Parágrafo único. É considerada operação de securitização a aquisição de direitos creditórios para lastrear a emissão de Certificados de Recebíveis ou outros títulos e valores mobiliários perante investidores, cujo pagamento é primariamente condicionado ao recebimento de recursos dos direitos creditórios e dos demais bens, direitos e garantias que o lastreiam.
Art. 19. Compete à CVM editar as normas sobre a emissão pública de Certificados de Recebíveis e outros valores mobiliários representativos de operações de securitização de tais direitos, incluídos:
I - o registro, a estrutura, o funcionamento e as atividades das companhias securitizadoras de direitos creditórios emissoras de valores mobiliários ofertados publicamente;
II - as características e o regime de prestação de informações associados aos Certificados de Recebíveis e aos demais valores mobiliários ofertados publicamente; e
III - as hipóteses de destituição e de substituição das companhias securitizadoras.
Parágrafo único.

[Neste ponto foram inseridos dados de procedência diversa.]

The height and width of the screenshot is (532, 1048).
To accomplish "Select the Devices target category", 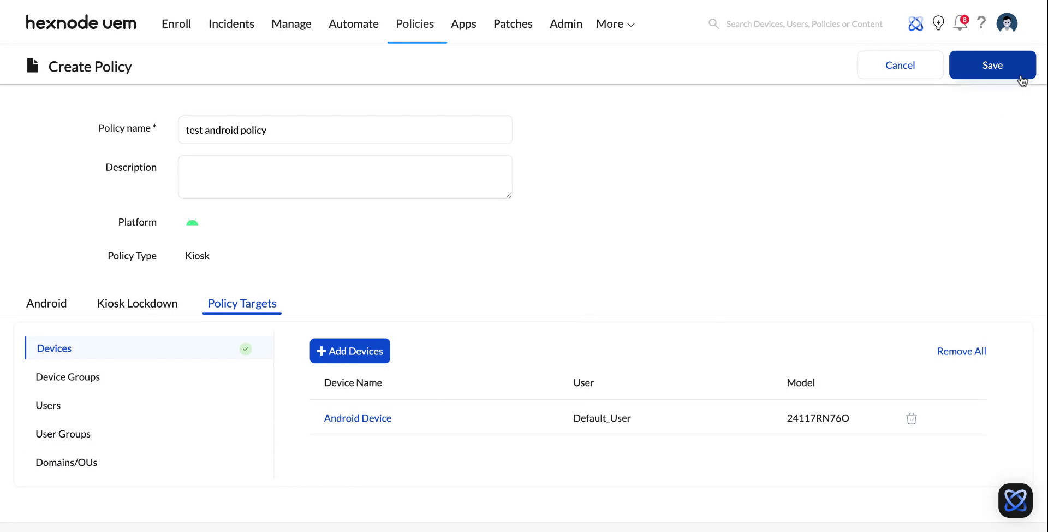I will pyautogui.click(x=54, y=348).
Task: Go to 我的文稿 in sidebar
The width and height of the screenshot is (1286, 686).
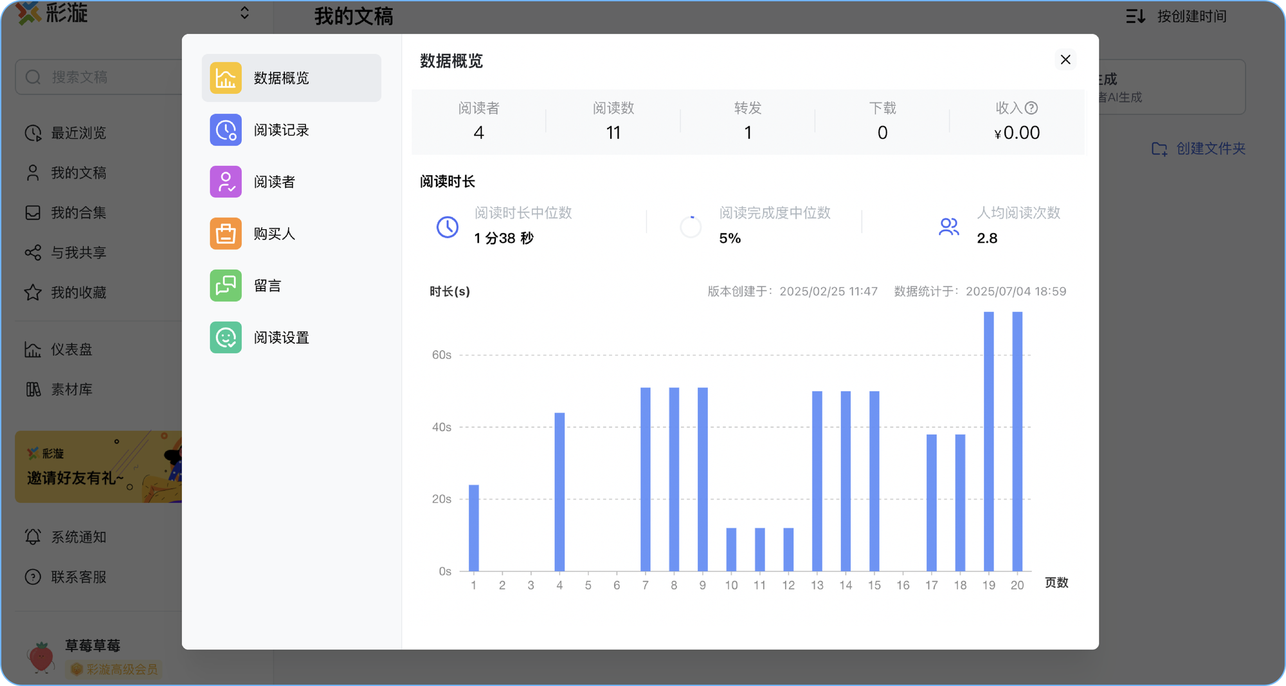Action: pos(78,172)
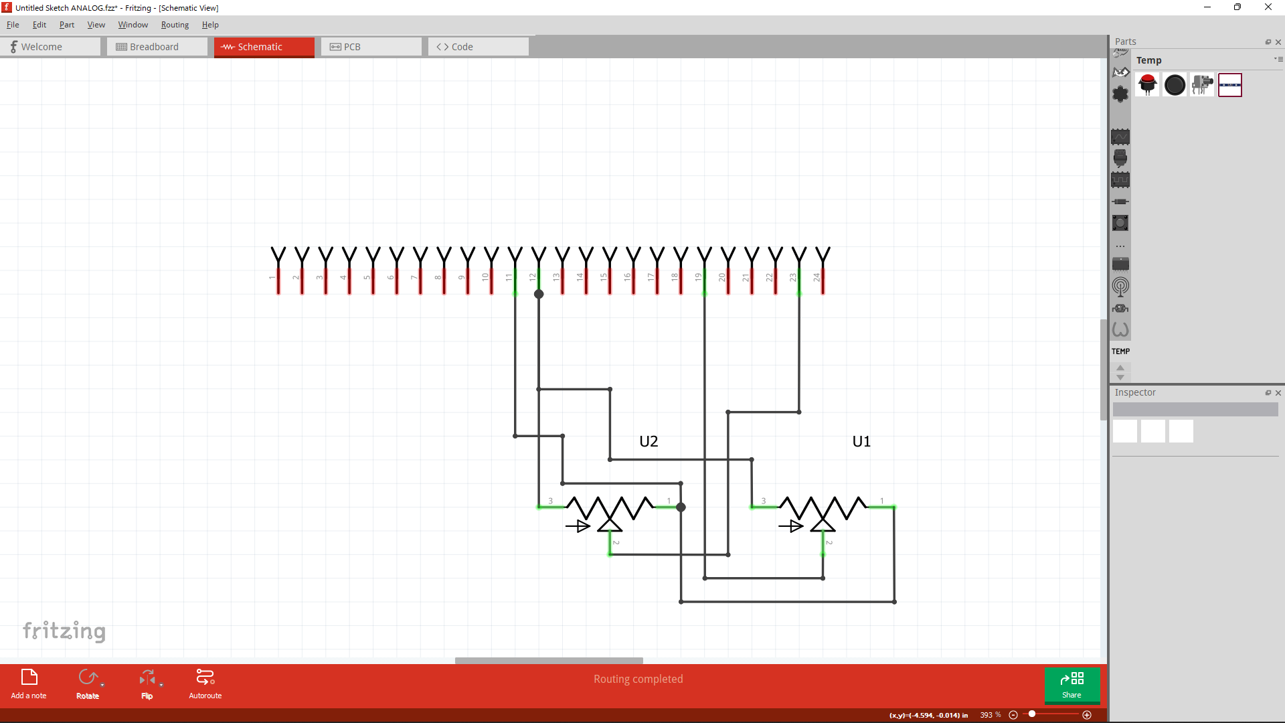Viewport: 1285px width, 723px height.
Task: Adjust the zoom level slider
Action: (x=1032, y=714)
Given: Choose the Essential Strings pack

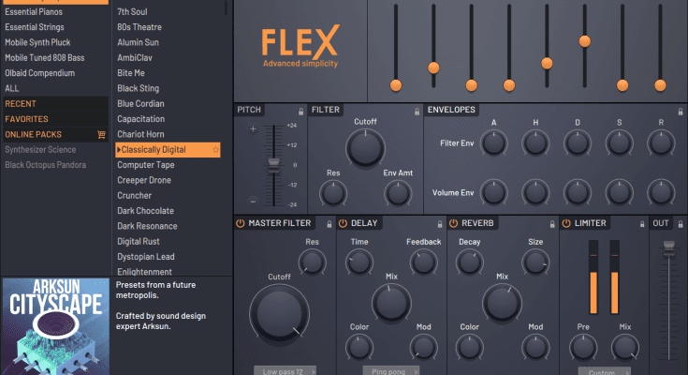Looking at the screenshot, I should [37, 27].
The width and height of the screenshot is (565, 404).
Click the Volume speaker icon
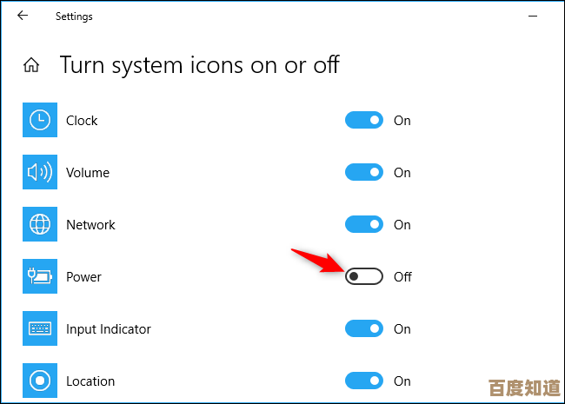pos(39,173)

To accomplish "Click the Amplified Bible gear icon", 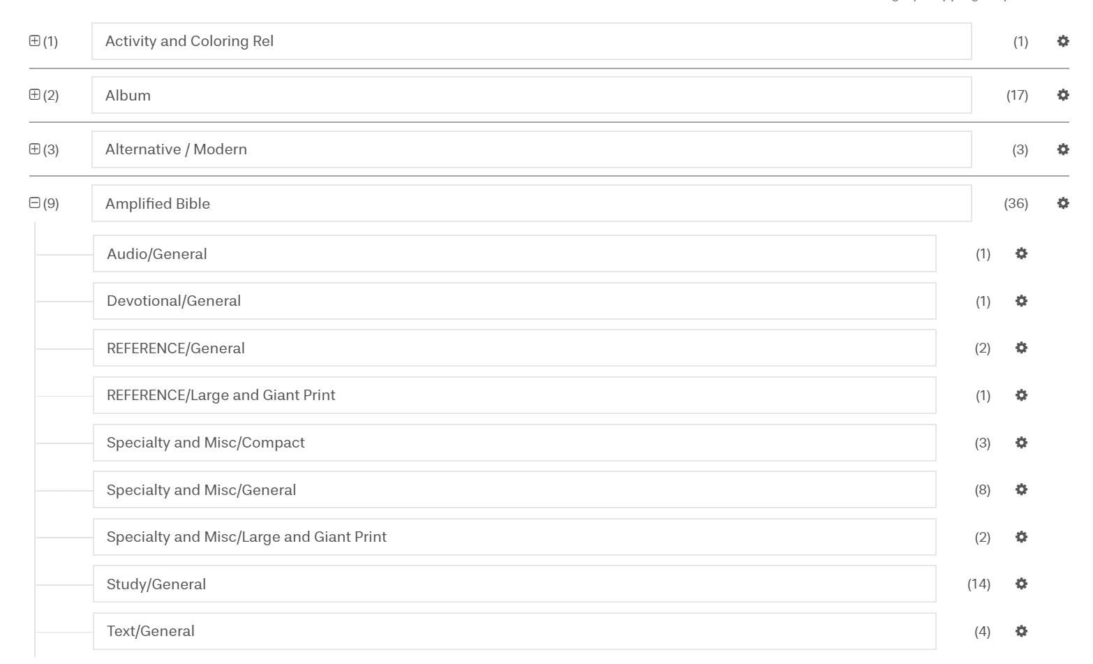I will (x=1063, y=203).
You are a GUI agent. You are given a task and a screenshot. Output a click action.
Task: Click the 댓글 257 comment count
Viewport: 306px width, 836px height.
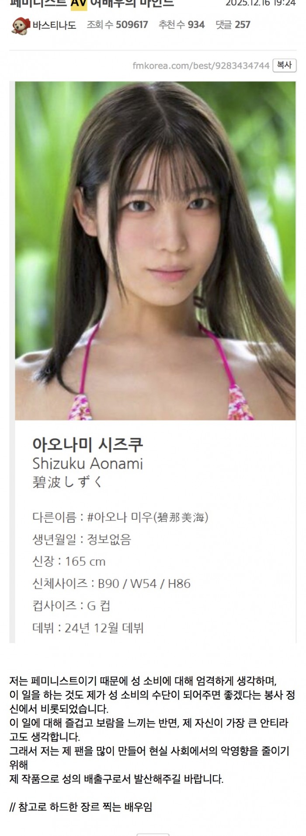(233, 25)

A CVM poderá dispensar as companhias securitizadoras registradas de aplicar disposições da Lei nº 6.404, de 15 de dezembro de 1976, desde que a dispensa não represente prejuízo ao interesse público, à proteção do público investidor e à informação adequada ao mercado de valores mobiliários.
Seção II
Dos Certificados de Recebíveis
Art. 20. Os Certificados de Recebíveis são títulos de crédito nominativos, emitidos de forma escritural, de emissão exclusiva de companhia securitizadora, de livre negociação, constituem promessa de pagamento em dinheiro, preservada a possibilidade de dação em pagamento, e são títulos executivos extrajudiciais.
§ 1º Quando ofertados publicamente ou admitidos à negociação em mercado regulamentado de valores mobiliários, os Certificados de Recebíveis são considerados valores mobiliários.
§ 2º Os direitos creditórios que lastrearão os Certificados de Recebíveis serão previamente identificados, atenderão aos critérios de elegibilidade previstos no termo de securitização e deverão ser adquiridos até a data de integralização dos Certificados de Recebíveis.
Art. 21. Aos Certificados de Recebíveis aplica-se, no que couber, o disposto na legislação cambial.
§ 1º O Certificado de Recebíveis pode ser garantido por aval, hipótese em que é vedado o seu cancelamento ou a sua concessão parcial.